„Frans Hals benutzte seinen Pinsel wie ein Florett“
Nach Vermeer und Rembrandt präsentiert das Rijksmuseum „Frans Hals“, eine Ausstellung mit rund 50 der größten Gemälde des niederländischen Meisters
Freudig überrascht streckt er dem Betrachter sein volles Weinglas entgegen, gerade so, als wolle er ihm zuprosten. Die andere Hand hat er zum Gruß erhoben. „Schön, dass du da bist!” scheint er zu sagen. „Komm rein und setz dich zu mir!” Denkt man sich die Halskrause und den Hut weg, könnte es der Nachbar sein, dem man unerwartet in der Stammkneipe begegnet ist. Bei keinem anderen Maler aus dem 17. Jahrhundert ist das Gefühl so stark, es mit echten Menschen zu tun zu haben.

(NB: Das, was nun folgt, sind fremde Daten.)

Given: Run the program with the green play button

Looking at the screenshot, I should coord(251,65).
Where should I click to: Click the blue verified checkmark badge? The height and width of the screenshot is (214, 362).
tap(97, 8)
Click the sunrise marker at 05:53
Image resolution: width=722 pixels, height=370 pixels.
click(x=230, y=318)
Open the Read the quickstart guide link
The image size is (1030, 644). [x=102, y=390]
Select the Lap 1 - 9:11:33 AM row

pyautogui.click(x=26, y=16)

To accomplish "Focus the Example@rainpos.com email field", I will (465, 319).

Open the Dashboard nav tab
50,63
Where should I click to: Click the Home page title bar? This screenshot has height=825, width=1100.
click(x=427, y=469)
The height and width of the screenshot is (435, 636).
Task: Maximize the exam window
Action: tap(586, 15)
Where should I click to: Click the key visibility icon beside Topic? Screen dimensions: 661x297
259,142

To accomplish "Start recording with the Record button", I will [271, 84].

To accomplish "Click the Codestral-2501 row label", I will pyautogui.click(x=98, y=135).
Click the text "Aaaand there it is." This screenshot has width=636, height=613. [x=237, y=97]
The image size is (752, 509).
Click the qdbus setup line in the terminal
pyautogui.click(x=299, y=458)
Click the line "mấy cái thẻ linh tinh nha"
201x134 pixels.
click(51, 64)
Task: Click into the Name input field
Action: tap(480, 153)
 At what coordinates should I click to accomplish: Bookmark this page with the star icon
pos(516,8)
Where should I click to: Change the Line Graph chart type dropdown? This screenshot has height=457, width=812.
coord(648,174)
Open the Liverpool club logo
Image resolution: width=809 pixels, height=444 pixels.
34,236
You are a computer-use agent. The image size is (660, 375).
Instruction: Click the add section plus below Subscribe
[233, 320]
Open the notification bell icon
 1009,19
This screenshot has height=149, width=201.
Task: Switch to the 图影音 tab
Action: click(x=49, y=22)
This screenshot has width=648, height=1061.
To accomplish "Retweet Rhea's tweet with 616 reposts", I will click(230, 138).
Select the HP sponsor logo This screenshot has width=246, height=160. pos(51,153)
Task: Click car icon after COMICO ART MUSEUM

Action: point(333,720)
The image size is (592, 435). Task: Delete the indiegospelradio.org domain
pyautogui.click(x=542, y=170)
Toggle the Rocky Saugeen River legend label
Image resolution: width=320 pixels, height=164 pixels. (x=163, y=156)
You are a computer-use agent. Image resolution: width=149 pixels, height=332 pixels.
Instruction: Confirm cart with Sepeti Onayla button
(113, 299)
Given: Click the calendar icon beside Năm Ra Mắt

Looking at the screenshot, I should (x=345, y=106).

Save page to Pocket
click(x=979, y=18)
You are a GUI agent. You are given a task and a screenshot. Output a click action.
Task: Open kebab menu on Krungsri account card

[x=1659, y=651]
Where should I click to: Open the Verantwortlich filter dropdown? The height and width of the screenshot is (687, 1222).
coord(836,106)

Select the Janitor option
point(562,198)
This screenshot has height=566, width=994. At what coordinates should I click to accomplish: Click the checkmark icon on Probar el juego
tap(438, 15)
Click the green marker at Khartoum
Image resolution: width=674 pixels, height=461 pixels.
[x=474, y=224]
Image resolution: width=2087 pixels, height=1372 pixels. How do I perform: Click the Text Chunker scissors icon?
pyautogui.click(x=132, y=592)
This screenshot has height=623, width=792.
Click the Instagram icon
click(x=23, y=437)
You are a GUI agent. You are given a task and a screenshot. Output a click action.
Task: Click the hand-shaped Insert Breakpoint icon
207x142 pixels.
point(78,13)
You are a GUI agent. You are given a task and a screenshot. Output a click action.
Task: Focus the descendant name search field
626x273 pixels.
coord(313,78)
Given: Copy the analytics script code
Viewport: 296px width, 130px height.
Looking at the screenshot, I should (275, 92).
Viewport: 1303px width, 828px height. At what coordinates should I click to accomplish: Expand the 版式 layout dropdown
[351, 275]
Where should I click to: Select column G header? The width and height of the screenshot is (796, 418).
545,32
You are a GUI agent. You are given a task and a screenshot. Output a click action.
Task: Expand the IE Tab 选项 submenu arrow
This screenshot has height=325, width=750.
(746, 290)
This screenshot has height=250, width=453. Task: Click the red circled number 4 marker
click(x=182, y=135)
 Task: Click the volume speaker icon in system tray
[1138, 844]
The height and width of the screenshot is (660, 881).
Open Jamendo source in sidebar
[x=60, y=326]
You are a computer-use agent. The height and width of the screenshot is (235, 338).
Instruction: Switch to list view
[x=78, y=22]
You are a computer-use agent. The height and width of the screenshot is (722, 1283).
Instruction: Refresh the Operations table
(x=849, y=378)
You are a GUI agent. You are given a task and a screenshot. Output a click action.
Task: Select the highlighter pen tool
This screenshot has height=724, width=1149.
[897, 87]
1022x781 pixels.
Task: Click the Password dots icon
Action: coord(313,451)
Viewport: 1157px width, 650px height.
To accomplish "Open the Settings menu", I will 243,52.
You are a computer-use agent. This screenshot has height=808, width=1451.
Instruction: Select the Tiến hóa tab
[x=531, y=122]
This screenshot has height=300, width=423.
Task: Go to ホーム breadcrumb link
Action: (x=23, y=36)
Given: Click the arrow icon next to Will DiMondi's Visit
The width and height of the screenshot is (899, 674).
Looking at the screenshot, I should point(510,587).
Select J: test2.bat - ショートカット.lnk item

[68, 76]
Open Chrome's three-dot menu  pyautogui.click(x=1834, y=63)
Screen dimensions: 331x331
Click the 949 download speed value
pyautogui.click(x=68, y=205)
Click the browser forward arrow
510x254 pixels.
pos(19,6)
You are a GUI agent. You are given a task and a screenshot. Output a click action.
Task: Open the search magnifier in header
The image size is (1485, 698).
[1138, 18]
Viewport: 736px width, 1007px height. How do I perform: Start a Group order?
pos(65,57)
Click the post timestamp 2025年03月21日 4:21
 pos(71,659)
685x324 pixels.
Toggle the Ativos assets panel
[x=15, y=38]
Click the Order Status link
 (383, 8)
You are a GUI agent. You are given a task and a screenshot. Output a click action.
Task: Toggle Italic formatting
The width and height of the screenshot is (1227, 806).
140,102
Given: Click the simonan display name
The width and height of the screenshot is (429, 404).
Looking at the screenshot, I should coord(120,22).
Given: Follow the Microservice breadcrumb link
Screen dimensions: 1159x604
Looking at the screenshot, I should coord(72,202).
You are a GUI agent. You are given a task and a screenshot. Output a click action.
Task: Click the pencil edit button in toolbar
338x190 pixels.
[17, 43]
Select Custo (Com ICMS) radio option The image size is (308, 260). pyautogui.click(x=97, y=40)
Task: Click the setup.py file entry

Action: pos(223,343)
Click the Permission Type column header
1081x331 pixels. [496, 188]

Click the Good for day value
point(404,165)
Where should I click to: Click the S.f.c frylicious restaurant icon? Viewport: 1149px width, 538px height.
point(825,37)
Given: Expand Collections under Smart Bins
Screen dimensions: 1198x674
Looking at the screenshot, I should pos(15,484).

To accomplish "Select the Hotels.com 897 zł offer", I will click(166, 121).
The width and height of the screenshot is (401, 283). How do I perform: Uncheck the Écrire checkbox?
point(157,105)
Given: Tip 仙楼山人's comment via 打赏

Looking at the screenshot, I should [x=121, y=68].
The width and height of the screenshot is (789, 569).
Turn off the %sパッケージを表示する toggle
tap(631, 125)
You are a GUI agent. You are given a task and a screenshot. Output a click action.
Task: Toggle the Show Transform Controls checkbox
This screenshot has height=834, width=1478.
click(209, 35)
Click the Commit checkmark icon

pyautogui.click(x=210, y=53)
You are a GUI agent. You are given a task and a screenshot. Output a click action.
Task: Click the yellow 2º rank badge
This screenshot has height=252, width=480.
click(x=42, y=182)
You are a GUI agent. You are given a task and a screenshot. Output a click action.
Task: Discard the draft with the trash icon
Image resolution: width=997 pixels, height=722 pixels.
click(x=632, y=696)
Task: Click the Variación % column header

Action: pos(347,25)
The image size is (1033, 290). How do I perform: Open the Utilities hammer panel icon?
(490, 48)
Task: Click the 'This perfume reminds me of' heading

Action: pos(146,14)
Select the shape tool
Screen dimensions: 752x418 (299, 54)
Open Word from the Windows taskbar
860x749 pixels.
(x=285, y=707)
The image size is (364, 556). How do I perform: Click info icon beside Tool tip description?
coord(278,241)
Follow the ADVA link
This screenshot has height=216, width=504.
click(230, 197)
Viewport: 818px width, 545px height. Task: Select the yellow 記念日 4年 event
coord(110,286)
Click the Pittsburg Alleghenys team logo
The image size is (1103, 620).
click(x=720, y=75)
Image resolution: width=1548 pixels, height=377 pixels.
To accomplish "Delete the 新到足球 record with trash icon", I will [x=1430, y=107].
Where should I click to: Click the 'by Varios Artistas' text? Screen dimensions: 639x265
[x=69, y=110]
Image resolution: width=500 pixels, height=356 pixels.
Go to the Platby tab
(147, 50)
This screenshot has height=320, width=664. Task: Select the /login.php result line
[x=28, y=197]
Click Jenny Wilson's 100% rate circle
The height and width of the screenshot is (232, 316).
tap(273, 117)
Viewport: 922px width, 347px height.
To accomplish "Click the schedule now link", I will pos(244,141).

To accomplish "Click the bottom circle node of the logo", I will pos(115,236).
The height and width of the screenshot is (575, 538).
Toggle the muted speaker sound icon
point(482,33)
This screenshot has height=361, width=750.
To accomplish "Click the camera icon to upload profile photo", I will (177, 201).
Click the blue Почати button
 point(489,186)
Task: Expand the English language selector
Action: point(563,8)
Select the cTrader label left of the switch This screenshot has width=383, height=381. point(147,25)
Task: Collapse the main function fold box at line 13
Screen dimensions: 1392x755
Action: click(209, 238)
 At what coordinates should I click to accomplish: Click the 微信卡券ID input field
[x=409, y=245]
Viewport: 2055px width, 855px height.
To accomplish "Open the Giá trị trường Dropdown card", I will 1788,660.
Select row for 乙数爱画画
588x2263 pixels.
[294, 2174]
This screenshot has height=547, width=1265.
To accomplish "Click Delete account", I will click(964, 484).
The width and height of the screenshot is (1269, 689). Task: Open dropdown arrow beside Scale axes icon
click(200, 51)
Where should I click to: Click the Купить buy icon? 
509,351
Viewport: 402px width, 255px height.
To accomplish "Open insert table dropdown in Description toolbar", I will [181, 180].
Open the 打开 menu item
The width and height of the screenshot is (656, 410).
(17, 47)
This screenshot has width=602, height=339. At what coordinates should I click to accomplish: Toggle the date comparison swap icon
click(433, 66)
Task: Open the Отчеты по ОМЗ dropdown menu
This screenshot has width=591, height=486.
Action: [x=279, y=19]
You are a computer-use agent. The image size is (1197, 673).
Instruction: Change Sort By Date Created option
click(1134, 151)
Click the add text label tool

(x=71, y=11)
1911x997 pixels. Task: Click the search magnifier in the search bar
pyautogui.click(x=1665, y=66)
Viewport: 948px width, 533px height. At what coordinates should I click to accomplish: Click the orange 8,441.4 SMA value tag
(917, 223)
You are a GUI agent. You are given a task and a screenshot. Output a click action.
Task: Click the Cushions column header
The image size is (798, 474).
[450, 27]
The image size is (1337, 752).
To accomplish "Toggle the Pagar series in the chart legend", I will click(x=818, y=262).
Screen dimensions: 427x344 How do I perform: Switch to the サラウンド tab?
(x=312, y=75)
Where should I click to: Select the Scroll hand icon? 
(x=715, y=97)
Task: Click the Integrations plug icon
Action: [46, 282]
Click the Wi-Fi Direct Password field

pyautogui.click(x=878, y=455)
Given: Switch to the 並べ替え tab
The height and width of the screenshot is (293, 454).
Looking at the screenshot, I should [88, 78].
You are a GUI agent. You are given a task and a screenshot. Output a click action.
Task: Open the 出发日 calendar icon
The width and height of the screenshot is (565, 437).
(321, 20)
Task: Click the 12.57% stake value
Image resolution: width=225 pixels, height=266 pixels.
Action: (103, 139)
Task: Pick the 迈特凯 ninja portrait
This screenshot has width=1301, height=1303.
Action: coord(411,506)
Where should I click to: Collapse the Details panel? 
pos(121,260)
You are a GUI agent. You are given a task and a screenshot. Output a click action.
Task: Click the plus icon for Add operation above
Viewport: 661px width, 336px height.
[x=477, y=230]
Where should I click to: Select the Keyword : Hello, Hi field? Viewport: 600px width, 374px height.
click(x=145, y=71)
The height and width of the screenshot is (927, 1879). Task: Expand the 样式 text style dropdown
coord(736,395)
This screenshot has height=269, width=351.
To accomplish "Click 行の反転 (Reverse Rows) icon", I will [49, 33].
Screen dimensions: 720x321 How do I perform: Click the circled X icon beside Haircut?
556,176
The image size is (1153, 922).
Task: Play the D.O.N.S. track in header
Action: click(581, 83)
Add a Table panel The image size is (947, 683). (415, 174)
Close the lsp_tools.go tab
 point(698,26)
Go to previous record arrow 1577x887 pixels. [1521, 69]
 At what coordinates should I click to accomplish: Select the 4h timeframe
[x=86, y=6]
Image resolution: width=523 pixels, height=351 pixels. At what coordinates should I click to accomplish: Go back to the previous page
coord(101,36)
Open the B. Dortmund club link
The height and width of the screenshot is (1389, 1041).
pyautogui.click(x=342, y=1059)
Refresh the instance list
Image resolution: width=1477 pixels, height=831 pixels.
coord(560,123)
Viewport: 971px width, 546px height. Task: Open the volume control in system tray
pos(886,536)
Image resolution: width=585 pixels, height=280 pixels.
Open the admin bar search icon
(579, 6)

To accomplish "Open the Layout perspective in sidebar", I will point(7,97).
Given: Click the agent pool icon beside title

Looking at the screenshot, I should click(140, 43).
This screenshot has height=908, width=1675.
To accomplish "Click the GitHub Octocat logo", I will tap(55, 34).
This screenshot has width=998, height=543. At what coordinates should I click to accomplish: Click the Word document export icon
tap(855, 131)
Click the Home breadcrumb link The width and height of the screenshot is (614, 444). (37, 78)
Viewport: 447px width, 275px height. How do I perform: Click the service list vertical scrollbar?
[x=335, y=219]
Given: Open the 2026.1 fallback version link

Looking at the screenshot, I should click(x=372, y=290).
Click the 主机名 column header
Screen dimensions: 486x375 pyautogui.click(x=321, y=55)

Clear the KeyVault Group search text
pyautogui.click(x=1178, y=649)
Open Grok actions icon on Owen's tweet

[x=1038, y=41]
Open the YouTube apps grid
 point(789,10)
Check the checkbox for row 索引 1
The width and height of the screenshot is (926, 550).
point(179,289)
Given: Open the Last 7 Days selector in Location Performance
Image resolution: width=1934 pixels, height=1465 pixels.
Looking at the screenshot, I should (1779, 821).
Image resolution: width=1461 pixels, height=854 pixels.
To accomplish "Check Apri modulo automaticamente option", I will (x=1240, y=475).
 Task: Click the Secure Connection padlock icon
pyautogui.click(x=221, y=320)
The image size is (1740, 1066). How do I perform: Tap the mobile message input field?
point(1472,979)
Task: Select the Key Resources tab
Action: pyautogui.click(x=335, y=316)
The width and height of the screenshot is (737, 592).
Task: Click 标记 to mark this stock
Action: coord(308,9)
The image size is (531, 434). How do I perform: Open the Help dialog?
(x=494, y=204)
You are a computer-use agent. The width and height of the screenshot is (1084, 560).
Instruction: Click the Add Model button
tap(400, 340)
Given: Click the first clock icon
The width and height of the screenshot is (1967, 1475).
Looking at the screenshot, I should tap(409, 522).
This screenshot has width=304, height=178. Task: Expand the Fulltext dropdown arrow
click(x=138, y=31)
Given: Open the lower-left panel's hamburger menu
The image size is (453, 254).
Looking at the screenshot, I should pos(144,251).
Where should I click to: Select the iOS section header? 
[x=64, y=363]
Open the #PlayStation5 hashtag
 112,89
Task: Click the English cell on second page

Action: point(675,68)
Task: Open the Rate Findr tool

Der „fröhliche Trinker” von Frans Hals (1582 bis 1666) ist das erste Bild, was Besucher auf der großen Retrospektive im Amsterdamer Reichsmuseum zu sehen bekommen. „Weil sich alles, was Hals zu Hals macht, auf diesem Gemälde findet”, erklärt Kurator Friso Lammertse. Der Pinselstrich ist gut 200 Jahre vor den Impressionisten revolutionär locker und kühn. Und anders als die bis dahin gängigen statischen und steifen Porträts von Hals’ Zeitgenossen pulsiert dieses Bildnis hier regelrecht vor Leben – da ist Bewegung drin, Dynamik.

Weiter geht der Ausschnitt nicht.